-- Entries provided follows --
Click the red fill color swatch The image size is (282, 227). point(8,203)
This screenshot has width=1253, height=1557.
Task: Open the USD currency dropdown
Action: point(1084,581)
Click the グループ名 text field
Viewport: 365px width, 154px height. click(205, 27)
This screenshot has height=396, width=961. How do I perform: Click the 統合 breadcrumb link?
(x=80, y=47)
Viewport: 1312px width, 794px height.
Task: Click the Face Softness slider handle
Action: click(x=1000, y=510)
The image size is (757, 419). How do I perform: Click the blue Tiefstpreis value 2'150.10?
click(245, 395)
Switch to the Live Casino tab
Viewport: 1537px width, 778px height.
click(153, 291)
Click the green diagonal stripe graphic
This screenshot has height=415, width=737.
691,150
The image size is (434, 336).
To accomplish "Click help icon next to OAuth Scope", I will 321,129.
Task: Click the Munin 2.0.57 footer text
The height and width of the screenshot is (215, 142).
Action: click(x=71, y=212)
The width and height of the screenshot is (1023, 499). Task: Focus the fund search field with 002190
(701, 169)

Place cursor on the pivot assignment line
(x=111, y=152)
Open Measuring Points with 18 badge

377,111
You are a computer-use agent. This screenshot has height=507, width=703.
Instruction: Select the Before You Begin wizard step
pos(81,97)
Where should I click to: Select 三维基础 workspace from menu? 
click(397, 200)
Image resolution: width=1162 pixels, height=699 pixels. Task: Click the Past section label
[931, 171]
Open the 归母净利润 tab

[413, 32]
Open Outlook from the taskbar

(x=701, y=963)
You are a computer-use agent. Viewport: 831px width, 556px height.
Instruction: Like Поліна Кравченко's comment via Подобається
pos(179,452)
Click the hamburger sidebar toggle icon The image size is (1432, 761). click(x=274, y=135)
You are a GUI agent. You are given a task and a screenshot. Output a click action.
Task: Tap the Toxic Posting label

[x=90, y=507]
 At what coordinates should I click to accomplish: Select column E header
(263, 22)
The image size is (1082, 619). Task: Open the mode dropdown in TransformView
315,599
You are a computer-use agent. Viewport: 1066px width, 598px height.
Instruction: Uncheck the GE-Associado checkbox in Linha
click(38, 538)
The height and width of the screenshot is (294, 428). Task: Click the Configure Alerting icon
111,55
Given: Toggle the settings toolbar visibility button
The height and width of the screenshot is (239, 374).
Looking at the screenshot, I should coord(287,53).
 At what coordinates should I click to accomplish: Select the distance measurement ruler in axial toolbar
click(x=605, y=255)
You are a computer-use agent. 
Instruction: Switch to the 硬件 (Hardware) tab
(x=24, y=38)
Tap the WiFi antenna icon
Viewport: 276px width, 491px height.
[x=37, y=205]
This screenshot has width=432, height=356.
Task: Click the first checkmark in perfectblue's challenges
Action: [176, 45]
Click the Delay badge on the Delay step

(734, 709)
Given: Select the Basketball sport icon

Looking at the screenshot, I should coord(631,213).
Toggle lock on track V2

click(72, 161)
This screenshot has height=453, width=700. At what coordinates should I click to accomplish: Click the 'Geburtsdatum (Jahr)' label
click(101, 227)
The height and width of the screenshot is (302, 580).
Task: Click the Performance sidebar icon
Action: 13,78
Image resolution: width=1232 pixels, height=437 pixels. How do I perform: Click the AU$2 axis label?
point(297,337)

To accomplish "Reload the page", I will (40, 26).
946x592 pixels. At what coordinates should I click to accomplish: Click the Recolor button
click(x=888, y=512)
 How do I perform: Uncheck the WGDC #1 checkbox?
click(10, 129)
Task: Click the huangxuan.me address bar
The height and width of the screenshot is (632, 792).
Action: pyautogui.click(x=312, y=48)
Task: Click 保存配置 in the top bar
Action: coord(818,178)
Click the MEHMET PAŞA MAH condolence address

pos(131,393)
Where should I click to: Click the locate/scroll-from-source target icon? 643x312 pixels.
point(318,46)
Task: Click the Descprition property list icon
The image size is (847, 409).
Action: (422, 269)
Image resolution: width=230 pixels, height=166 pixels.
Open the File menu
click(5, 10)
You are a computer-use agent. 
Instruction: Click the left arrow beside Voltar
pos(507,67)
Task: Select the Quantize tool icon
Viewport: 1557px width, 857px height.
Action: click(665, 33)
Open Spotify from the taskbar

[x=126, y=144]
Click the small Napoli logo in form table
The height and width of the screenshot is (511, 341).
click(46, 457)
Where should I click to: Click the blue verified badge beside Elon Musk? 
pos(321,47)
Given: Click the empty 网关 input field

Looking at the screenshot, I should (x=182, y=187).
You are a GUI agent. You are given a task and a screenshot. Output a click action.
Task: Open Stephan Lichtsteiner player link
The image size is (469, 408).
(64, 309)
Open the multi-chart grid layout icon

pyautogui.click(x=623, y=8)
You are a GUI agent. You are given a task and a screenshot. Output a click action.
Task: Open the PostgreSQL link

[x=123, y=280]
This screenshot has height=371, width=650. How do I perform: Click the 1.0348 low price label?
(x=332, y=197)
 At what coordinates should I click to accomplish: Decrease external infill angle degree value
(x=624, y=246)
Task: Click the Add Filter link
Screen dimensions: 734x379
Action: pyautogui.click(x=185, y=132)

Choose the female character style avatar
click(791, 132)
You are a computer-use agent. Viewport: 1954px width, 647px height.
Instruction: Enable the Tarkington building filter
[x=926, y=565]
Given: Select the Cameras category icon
-- Entries provided concluded --
Goal of the exercise: Transcribe each entry. Leave nothing out.

Response for this exercise:
Click the red fill color swatch The image size is (282, 227). point(8,203)
This screenshot has width=1253, height=1557.
Task: Open the USD currency dropdown
Action: point(1084,581)
Click the グループ名 text field
Viewport: 365px width, 154px height. click(205, 27)
This screenshot has height=396, width=961. How do I perform: Click the 統合 breadcrumb link?
(x=80, y=47)
Viewport: 1312px width, 794px height.
Task: Click the Face Softness slider handle
Action: click(x=1000, y=510)
The image size is (757, 419). How do I perform: Click the blue Tiefstpreis value 2'150.10?
click(245, 395)
Switch to the Live Casino tab
Viewport: 1537px width, 778px height.
click(153, 291)
Click the green diagonal stripe graphic
This screenshot has height=415, width=737.
691,150
The image size is (434, 336).
To accomplish "Click help icon next to OAuth Scope", I will 321,129.
Task: Click the Munin 2.0.57 footer text
The height and width of the screenshot is (215, 142).
Action: click(x=71, y=212)
The width and height of the screenshot is (1023, 499). Task: Focus the fund search field with 002190
(701, 169)

Place cursor on the pivot assignment line
(x=111, y=152)
Open Measuring Points with 18 badge

377,111
You are a computer-use agent. This screenshot has height=507, width=703.
Instruction: Select the Before You Begin wizard step
pos(81,97)
Where should I click to: Select 三维基础 workspace from menu? 
click(397, 200)
Image resolution: width=1162 pixels, height=699 pixels. Task: Click the Past section label
[931, 171]
Open the 归母净利润 tab

[413, 32]
Open Outlook from the taskbar

(x=701, y=963)
You are a computer-use agent. Viewport: 831px width, 556px height.
Instruction: Like Поліна Кравченко's comment via Подобається
pos(179,452)
Click the hamburger sidebar toggle icon The image size is (1432, 761). click(x=274, y=135)
You are a GUI agent. You are given a task and a screenshot. Output a click action.
Task: Tap the Toxic Posting label

[x=90, y=507]
 At what coordinates should I click to accomplish: Select column E header
(263, 22)
The image size is (1082, 619). Task: Open the mode dropdown in TransformView
315,599
You are a computer-use agent. Viewport: 1066px width, 598px height.
Instruction: Uncheck the GE-Associado checkbox in Linha
click(38, 538)
The height and width of the screenshot is (294, 428). Task: Click the Configure Alerting icon
111,55
Given: Toggle the settings toolbar visibility button
The height and width of the screenshot is (239, 374).
Looking at the screenshot, I should coord(287,53).
 At what coordinates should I click to accomplish: Select the distance measurement ruler in axial toolbar
click(x=605, y=255)
You are a computer-use agent. 
Instruction: Switch to the 硬件 (Hardware) tab
(x=24, y=38)
Tap the WiFi antenna icon
Viewport: 276px width, 491px height.
[x=37, y=205]
This screenshot has width=432, height=356.
Task: Click the first checkmark in perfectblue's challenges
Action: [176, 45]
Click the Delay badge on the Delay step

(734, 709)
Given: Select the Basketball sport icon

Looking at the screenshot, I should coord(631,213).
Toggle lock on track V2

click(72, 161)
This screenshot has height=453, width=700. At what coordinates should I click to accomplish: Click the 'Geburtsdatum (Jahr)' label
click(101, 227)
The height and width of the screenshot is (302, 580).
Task: Click the Performance sidebar icon
Action: 13,78
Image resolution: width=1232 pixels, height=437 pixels. How do I perform: Click the AU$2 axis label?
point(297,337)

To accomplish "Reload the page", I will (40, 26).
946x592 pixels. At what coordinates should I click to accomplish: Click the Recolor button
click(x=888, y=512)
 How do I perform: Uncheck the WGDC #1 checkbox?
click(10, 129)
Task: Click the huangxuan.me address bar
The height and width of the screenshot is (632, 792).
Action: pyautogui.click(x=312, y=48)
Task: Click 保存配置 in the top bar
Action: coord(818,178)
Click the MEHMET PAŞA MAH condolence address

pos(131,393)
Where should I click to: Click the locate/scroll-from-source target icon? 643x312 pixels.
point(318,46)
Task: Click the Descprition property list icon
The image size is (847, 409).
Action: (422, 269)
Image resolution: width=230 pixels, height=166 pixels.
Open the File menu
click(5, 10)
You are a computer-use agent. 
Instruction: Click the left arrow beside Voltar
pos(507,67)
Task: Select the Quantize tool icon
Viewport: 1557px width, 857px height.
Action: click(665, 33)
Open Spotify from the taskbar

[x=126, y=144]
Click the small Napoli logo in form table
The height and width of the screenshot is (511, 341).
click(46, 457)
Where should I click to: Click the blue verified badge beside Elon Musk? 
pos(321,47)
Given: Click the empty 网关 input field

Looking at the screenshot, I should (x=182, y=187).
You are a GUI agent. You are given a task and a screenshot. Output a click action.
Task: Open Stephan Lichtsteiner player link
The image size is (469, 408).
(64, 309)
Open the multi-chart grid layout icon

pyautogui.click(x=623, y=8)
You are a GUI agent. You are given a task and a screenshot. Output a click action.
Task: Open the PostgreSQL link

[x=123, y=280]
This screenshot has height=371, width=650. How do I perform: Click the 1.0348 low price label?
(x=332, y=197)
 At what coordinates should I click to accomplish: Decrease external infill angle degree value
(x=624, y=246)
Task: Click the Add Filter link
Screen dimensions: 734x379
Action: pyautogui.click(x=185, y=132)

Choose the female character style avatar
click(791, 132)
You are a computer-use agent. Viewport: 1954px width, 647px height.
Instruction: Enable the Tarkington building filter
[x=926, y=565]
Given: Select the Cameras category icon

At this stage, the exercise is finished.